En ese momento Stepán Arkádevich, con el sombrero ladeado, el rostro y los ojos resplandecientes, entró en el parque con aire triunfante y alegre. Pero, al acercarse a su suegra, respondió a sus preguntas sobre la salud de Dolly con expresión triste y culpable. Después de intercambiar unas palabras con ella en voz baja y pesarosa, irguió el pecho y cogió a Levin del brazo.

—¿Qué? ¿Nos vamos? —preguntó—. He estado pensando en ti todo el tiempo y debo decirte que me alegro mucho de que hayas venido —añadió, mirándole a los ojos con aire significativo.

—Vamos, vamos —respondió Levin, que aún seguía oyendo, embargado de felicidad, esa voz que le decía «hasta luego» y viendo la sonrisa que había acompañado esas palabras.

—¿Prefieres el Inglaterra o el Ermitage?

—Me da lo mismo.

—Entonces vamos al Inglaterra —dijo Stepán Arkádevich, decantándose por ese restaurante porque debía allí más dinero que en el Ermitage, y en consecuencia consideraba impropio evitarlo—. ¿Tienes coche? Estupendo, porque he despedido el mío.

A lo largo de todo el camino los dos amigos guardaron silencio. Levin se preguntaba a qué podía obedecer aquel cambio de expresión en el rostro de Kitty y, al tiempo que vacilaba entre la esperanza y la desesperación, veía con meridiana claridad que sus ilusiones eran infundadas. Sin embargo, después de ver esa sonrisa y escuchar esas palabras de despedida, se sentía un hombre nuevo, totalmente distinto del que había sido hasta entonces.

Stepán Arkádevich aprovechó el trayecto para elegir el menú de la comida.

—¿Te gusta el rodaballo? —le preguntó a Levin cuando llegaban.

—¿Qué? —replicó Levin—. ¿El rodaballo? Sí, me gusta con locura.

 

X

Al entrar en el hotel con Oblonski, Levin no pudo dejar de advertir una expresión particular, como de alegría contenida, en el rostro y en toda la figura de su amigo. Stepán Arkádevich se quitó el abrigo y, con el sombre ro ladeado en la cabeza, pasó al comedor, dando órdenes a los camareros tártaros que, vestidos de frac y con una servilleta en el brazo, se afanaban a su alrededor.
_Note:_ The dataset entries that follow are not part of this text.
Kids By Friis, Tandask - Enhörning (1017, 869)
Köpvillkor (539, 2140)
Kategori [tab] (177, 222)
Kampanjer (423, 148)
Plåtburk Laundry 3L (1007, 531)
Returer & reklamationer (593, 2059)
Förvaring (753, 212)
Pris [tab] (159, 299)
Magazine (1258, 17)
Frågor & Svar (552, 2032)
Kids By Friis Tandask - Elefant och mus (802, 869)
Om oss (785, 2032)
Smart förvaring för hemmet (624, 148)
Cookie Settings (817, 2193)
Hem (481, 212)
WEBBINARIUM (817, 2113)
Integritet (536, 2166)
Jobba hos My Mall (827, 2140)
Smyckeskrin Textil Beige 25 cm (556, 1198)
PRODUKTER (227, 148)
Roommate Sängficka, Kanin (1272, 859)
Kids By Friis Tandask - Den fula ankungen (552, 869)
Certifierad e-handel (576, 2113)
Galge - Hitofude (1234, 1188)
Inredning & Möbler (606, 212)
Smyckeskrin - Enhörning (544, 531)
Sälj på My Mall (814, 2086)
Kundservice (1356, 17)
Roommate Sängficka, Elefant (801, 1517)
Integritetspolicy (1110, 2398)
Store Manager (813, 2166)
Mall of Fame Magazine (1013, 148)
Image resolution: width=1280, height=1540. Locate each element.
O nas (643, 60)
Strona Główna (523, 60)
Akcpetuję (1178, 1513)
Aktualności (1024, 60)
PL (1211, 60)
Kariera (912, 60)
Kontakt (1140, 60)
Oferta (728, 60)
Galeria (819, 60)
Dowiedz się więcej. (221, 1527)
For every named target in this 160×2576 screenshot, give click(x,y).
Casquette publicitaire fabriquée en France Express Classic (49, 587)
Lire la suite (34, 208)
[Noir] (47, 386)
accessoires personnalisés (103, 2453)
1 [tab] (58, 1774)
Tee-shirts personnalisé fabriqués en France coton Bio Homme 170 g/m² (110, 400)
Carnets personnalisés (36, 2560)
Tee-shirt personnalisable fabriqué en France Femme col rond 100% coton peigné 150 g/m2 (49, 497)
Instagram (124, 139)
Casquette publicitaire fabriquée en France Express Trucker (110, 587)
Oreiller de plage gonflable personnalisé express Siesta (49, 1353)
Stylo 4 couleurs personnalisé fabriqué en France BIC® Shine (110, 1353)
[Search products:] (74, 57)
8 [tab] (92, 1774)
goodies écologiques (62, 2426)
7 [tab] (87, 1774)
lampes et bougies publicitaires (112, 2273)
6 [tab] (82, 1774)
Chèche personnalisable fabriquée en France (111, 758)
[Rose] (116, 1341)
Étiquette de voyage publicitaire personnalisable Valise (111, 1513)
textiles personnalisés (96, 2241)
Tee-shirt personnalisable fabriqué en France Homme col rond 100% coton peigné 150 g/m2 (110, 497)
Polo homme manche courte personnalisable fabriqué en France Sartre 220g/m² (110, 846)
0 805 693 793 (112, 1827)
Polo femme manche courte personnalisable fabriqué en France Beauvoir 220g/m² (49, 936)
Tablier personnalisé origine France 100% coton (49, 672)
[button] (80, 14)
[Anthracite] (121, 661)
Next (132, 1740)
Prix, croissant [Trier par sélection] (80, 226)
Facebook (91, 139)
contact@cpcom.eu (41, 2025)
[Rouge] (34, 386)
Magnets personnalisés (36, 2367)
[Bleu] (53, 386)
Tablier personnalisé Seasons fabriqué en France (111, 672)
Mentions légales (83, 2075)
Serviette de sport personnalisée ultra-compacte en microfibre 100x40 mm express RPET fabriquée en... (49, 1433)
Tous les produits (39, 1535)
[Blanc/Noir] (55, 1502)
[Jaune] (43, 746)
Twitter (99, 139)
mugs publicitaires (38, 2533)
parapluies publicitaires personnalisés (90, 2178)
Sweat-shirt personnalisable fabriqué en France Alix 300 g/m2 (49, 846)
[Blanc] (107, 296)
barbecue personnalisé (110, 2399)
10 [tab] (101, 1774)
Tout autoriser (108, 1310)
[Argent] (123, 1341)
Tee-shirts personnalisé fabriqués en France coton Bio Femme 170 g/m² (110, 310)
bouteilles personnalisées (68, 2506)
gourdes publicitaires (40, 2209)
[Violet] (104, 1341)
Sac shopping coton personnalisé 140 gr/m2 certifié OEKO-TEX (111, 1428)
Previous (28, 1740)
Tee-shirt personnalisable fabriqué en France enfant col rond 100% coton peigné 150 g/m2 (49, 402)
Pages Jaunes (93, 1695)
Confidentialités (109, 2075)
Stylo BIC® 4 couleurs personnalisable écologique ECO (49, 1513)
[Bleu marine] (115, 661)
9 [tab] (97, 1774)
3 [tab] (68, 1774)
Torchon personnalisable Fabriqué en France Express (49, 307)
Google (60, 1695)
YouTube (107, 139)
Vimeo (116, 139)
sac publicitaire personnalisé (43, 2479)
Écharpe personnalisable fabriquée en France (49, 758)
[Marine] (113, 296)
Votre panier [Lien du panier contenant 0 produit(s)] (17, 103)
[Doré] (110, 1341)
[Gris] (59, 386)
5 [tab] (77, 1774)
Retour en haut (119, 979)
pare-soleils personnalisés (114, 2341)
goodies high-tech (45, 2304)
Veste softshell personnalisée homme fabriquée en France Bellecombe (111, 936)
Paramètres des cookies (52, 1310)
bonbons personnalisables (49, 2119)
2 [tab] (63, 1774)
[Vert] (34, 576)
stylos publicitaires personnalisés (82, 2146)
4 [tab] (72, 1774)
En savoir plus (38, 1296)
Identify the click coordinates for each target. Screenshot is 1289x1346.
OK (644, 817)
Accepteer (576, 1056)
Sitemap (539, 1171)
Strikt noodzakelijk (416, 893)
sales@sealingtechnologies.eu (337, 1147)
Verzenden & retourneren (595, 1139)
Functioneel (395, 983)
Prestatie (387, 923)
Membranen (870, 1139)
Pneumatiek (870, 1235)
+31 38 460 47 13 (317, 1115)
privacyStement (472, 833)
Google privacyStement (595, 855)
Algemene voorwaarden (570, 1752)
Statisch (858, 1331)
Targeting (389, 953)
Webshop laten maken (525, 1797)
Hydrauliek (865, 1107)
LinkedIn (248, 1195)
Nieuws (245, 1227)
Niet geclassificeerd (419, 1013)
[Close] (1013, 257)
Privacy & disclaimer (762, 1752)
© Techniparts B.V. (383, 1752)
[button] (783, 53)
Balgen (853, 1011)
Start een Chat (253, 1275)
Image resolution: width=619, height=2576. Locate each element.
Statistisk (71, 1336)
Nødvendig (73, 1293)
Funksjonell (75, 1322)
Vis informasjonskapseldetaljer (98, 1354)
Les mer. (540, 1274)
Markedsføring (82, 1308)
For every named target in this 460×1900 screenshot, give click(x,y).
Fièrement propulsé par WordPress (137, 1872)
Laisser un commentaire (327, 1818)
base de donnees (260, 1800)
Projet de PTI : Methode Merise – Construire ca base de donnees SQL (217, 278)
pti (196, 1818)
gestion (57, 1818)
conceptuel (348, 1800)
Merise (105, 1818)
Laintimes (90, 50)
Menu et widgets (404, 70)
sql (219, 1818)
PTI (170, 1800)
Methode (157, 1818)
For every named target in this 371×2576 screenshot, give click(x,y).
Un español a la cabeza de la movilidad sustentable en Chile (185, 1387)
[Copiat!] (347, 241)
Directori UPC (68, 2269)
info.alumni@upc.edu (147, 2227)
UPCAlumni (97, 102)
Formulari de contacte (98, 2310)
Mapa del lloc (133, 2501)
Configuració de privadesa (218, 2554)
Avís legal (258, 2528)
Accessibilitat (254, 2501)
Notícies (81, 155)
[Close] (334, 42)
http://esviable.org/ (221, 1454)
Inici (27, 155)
Saludando a derecha e izquierda a sus conocidos, que lo acogían con alegría, como era costumbre en cualquier lugar, se acercó a la barra, se tomó una copa de vodka, acompañada de un trozo de pescado, y dirigió a la encargada, una francesa de pelo rizado, muy maquillada, emperifollada de cintas y encajes, unas palabras tan alegres que ésta se rio de buena gana. A Levin, en cambio, esa francesa se le antojó tan repulsiva, con sus cabellos a todas luces postizos, su poudre de rizy su vinaigre de toilette 11que se abstuvo de beber. Se apartó de ella a toda prisa, como de un lugar hediondo. El recuerdo de Kitty embargaba su alma y en sus ojos resplandecía una sonrisa de triunfo y felicidad.

—Tenga la bondad de seguirme, excelencia. Aquí nadie le molestará —le dijo un viejo tártaro de pelo cano, muy obsequioso, con unas caderas tan anchas que los faldones del frac se le separaban—. Haga el favor de darme el sombrero, excelencia —le dijo a Levin, a quien trataba de agasajar por consideración a Stepán Arkádevich.